Fig 4 illustrates the seizure tracking output by SZTrack for two patients from the JHH dataset, as superimposed in red on a topographic scalp plot. These recordings contain annotations of seizure spreading created by epileptologists during clinical workup. Seizure activity maps are provided at the time of annotation to show concordance between annotated seizure activity and SZTrack predictive outputs. As seen, the seizure activity automatically learned by SZTrack from the EEG data shows strong agreement with clinically observed spreading patterns during the seizure. We emphasize that due to our LOPO-CV training strategy, SZTrack had no a priori knowledge of these patients prior to generating the predictions in Fig 4. To the best of our knowledge, this is the first tacking result of its kind reported in the literature.

Fig 4. Seizure activity tracking.

Seizure activity tracking in two JHH patients. Clinical SOZ annotations are given for each patient. Where clinical annotations are provided, images show seizure activity tracking corresponding to annotation times.

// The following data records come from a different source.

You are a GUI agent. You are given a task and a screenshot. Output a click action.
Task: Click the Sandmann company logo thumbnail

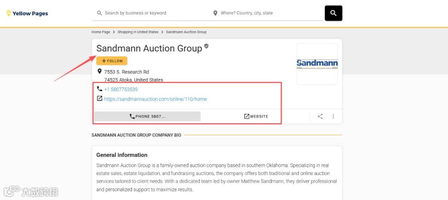click(x=317, y=64)

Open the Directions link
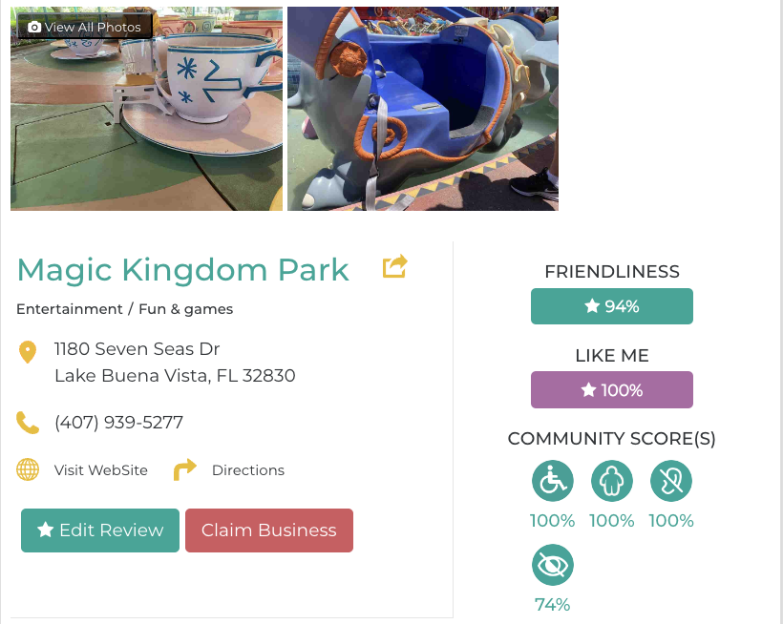click(x=248, y=469)
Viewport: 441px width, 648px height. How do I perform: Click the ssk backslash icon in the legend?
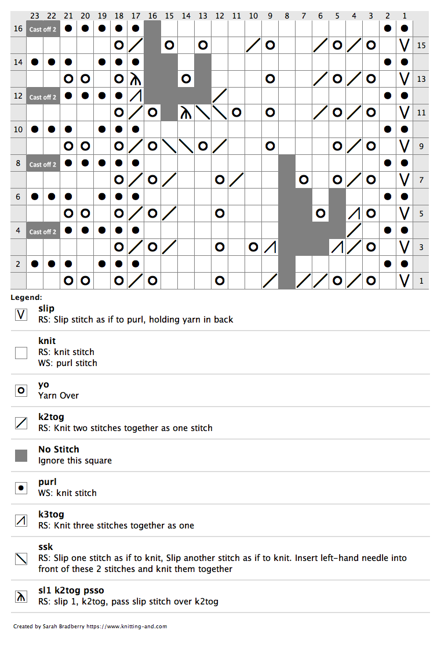[21, 559]
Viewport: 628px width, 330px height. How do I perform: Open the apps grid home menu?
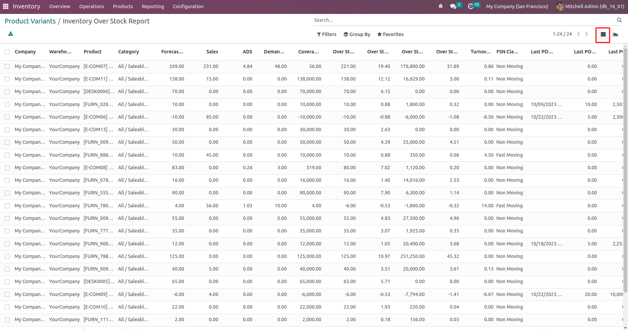(x=5, y=6)
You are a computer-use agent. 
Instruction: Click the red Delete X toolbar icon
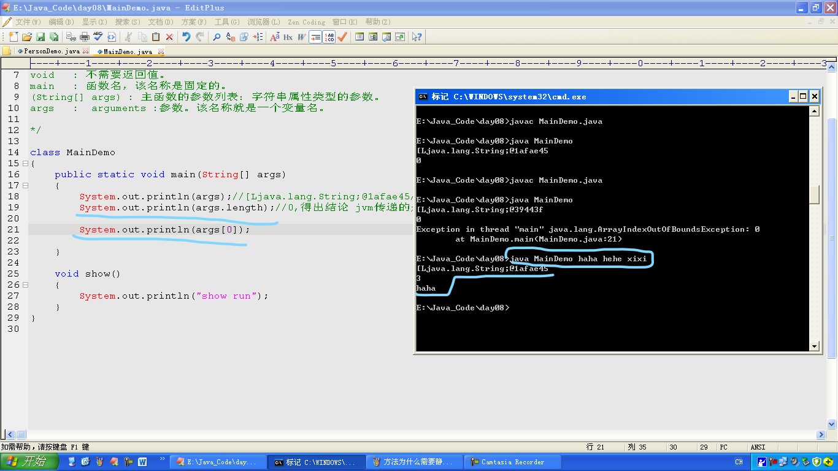[169, 37]
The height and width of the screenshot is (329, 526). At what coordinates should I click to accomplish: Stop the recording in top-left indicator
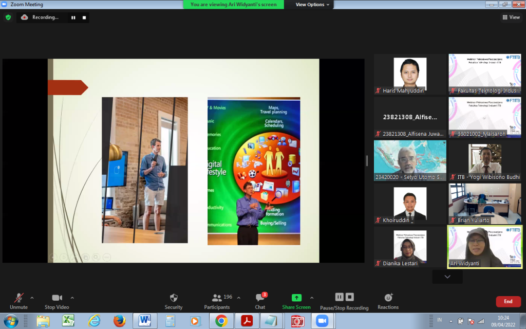pos(84,17)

Fig 5 illustrates the model predictions made by SZTrack and the No-BLSTM baseline for the fronto-temporal seizure shown on the top row of Fig 4. We have used the open-source EEG visualization software EPViz ( to overlay the channel-wise predictions in blue on top of the EEG signals. As seen, SZTrack (a) predicts seizure activity originating in the temporal lobe channels T7 and P7. This prediction agrees with the clinically annotated onset information “subtle slowing left temporal” at 623 seconds in the EEG. Seizure activity quickly spreads to further involve left temporal, parietal, and left frontal electrode channels. Once again this prediction concurs with the clinical note of “Broad Left Temporal > Frontal Sharp Waves” at 639 seconds. In contrast, the No-BLSTM baseline correctly detects the left temporal onset but does not provide contiguous predictions. Consequently, it fails to capture the clinically observed spreading pattern.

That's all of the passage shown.